The world’s first St. Patrick’s Day parade took place on March 17, 1762, in New York City, featuring Irish soldiers serving in the English military. And parades like it continue to this day in every part of the country. The U.S. Census Bureau reports that 36.5 million U.S. residents claim Irish ancestry. Irish also happens to be the nation’s second most frequently reported ancestry (only German ranks higher). That got us wondering about our collective Irish heritage at Hammock. How many of us have Irish roots? And, for those of us who do, how has our ancestry influenced us? Here’s what we uncovered:
Hammock’s Irish Roots
Patrick Burns boasts lots o’ Irish in his blood. His grandmother hailed from County Clare, an area near Ireland’s western coast, and came to America in the early 1900s. Growing up in Massachusetts—where a quarter of the population is Irish—Patrick remembers his dad playing radio broadcasts of Irish folk music every Saturday. “It was in our house all day long,” Patrick says. “I still know the words to a lot of the songs.” Every March 17, the Burns family “religiously” attended the Mount Holyoke parade, the country’s second largest St. Patrick’s Day parade.
Last year, Patrick shared that tradition with his son, Sean, and his daughter, Heather, for the first time. The kids loved the Mummers—banjo players in colorful feathered costumes—as well as the lively celebration that followed at the Sons of Erin, an Irish club. “My daughter did her version of an Irish jig with the band—and she even made money!” Patrick says. This St. Patrick’s Day, the Burns family will keep their celebration low-key, feasting on corned beef and cabbage and listening to the same Irish music Patrick grew up on. Oh, and afterward, Patrick just might make a mean Black and Tan (a special blend of pale ale and dark beer).
Megan Morris has a healthy dose of Irish from both of her parents (her maternal grandfather’s family came to America during the Irish potato famine in the 1840s). Megan says she gets her “penchant for a good drink from my mom’s side and my stubbornness from my dad’s side.” Growing up in Chicago, she spent her St. Patrick’s holidays eating corned beef and cabbage at her dad’s deli and going downtown to see the Chicago River dyed green (a tradition city workers happened upon in 1962 while using dyes to trace illegal sewage discharges). Nowadays, you’ll find her “crammed in some crowded bar with a bunch of friends” on March 17, or celebrating at home with her husband, Ian (also of Irish decent), and a few Guinnesses.

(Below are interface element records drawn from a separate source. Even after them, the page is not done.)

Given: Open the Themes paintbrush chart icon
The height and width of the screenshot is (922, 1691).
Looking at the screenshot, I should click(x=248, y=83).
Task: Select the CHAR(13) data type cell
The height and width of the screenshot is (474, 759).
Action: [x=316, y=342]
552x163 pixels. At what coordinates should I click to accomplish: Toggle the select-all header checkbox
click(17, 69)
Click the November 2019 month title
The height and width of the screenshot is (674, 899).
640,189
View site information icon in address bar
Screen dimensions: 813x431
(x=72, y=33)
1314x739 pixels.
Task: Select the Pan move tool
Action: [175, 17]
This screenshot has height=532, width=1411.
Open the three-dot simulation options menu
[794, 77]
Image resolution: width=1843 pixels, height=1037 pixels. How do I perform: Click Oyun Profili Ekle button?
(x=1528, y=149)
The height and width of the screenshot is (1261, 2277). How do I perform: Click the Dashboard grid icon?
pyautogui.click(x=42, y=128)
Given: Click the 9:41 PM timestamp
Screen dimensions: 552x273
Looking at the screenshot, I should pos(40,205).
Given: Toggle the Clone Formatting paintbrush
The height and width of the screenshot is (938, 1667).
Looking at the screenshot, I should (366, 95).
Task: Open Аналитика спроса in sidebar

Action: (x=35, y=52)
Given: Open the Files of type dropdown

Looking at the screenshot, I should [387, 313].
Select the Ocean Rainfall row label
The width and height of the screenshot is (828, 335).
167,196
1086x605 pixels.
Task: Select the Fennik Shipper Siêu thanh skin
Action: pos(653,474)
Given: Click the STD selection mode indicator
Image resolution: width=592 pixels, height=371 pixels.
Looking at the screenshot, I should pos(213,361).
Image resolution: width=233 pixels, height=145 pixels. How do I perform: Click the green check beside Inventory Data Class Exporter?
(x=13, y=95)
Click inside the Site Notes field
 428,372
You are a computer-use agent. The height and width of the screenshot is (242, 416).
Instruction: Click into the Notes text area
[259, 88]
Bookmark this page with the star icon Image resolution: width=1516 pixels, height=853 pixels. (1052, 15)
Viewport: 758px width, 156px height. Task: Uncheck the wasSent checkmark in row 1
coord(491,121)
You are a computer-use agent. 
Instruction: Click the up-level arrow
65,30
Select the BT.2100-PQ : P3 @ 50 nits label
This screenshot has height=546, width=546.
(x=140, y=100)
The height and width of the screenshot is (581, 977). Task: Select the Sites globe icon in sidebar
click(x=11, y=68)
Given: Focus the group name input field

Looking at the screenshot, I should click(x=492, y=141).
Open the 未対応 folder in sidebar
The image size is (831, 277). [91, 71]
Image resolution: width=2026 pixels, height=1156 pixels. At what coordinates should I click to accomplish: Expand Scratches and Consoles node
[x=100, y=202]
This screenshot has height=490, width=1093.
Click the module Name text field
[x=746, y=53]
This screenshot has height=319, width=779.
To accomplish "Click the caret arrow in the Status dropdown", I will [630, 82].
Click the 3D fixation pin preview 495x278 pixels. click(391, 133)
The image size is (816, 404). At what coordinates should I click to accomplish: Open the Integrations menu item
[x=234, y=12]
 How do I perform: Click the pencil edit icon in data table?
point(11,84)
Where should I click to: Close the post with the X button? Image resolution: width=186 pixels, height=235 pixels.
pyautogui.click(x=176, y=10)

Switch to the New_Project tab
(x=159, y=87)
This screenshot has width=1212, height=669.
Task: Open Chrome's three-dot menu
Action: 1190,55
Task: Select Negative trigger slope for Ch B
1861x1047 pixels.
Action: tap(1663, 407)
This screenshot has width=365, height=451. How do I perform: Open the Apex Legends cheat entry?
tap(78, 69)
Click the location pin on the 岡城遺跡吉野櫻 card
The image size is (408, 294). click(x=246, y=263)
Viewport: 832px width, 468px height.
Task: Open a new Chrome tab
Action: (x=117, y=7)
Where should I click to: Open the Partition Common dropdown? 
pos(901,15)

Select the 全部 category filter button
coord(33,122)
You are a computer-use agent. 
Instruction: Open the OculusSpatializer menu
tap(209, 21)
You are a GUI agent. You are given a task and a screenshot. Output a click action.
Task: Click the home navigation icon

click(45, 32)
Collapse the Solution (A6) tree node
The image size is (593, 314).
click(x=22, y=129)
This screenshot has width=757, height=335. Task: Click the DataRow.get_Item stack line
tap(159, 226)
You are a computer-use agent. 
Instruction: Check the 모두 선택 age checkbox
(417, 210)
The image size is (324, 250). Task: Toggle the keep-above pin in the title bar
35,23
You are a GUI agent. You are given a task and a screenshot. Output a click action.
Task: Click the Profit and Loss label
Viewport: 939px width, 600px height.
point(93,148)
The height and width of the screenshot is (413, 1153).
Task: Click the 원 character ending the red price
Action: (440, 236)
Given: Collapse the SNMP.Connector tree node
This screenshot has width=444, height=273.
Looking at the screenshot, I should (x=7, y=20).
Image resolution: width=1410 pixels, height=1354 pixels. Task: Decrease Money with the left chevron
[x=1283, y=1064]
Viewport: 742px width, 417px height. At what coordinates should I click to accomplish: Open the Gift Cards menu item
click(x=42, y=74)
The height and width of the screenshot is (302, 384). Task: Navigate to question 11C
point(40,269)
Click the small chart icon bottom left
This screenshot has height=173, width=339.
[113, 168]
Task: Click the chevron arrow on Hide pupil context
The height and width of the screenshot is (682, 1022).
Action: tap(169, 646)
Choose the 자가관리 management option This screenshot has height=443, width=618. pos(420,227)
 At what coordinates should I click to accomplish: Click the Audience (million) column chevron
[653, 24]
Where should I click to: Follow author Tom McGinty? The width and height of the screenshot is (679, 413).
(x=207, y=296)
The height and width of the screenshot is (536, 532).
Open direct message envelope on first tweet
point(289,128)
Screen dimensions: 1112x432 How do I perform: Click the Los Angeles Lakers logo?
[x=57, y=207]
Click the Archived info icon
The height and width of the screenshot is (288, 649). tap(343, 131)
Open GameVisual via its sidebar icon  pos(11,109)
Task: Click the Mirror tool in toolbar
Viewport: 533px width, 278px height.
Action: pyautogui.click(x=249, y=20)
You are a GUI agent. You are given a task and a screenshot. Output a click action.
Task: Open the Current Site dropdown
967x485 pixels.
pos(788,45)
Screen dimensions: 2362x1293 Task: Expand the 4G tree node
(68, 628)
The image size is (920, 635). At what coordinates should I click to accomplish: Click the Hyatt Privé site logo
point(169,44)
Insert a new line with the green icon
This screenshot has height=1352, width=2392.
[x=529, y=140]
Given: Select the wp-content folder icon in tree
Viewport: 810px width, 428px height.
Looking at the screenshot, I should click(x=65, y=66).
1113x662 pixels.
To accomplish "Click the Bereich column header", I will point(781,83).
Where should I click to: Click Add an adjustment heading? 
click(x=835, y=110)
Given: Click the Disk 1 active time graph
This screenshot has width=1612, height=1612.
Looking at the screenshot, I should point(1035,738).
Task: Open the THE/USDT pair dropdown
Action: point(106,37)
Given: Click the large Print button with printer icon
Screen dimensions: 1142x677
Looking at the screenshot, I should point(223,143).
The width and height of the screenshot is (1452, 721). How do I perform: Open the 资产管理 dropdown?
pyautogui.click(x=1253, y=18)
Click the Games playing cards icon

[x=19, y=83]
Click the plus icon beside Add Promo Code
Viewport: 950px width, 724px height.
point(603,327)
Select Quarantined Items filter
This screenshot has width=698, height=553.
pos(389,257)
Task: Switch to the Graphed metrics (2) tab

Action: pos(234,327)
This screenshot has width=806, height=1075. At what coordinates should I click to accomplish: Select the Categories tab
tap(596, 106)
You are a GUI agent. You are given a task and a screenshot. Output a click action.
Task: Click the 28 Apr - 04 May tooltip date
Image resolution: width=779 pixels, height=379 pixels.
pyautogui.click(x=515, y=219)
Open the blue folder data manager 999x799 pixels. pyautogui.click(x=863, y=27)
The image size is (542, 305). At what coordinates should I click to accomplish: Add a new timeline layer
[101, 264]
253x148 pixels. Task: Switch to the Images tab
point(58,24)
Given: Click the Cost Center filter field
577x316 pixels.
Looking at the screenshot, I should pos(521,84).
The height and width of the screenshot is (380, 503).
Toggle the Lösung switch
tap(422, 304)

Ben Stewart suspects he might have a wee bit of Irish blood, since his family came to America from Scotland, but he admits, “I definitely don’t have the luck of it.” He does “like to celebrate on St. Patty’s Day like I’m Irish by throwing back some green beer with friends.”
Bill Hudgins has heard rumors of Irish lineage in his family—and he wouldn’t be surprised. “Surely my love of telling stories and attaching them to everyday events must come from there,” he says. “I find redheads particularly attractive, but that could also be some Scots’ heritage or even Danish.” Whatever his bloodline, he likes to celebrate St. Patrick’s Day like the Irish, imbibing pints of Old Bushmill’s and Guiness.
Summer Huggins has Irish roots on her dad’s side of the family tree—and she has the red hair, freckles and fair skin to prove it. “I don’t think I got the stubborn Irish streak,” she says, “but my husband might argue with me there!”
As for me, my last name, McMackin, is a dead giveaway to my Irish ancestry. My dad’s side of the family was Scots-Irish and migrated to America from Northern Ireland in the late 1700s. I’ve been told that “Mac” means “son of” in the Celtic language, so my name literally means “son of, son of, kin.” Unfortunately, that’s all I know about my ancestry, though I suspect I have my Irish kin to thank for my sentimentality (I can cry at the drop of a hat) and my tenacity (I’d rather cry than give up at anything).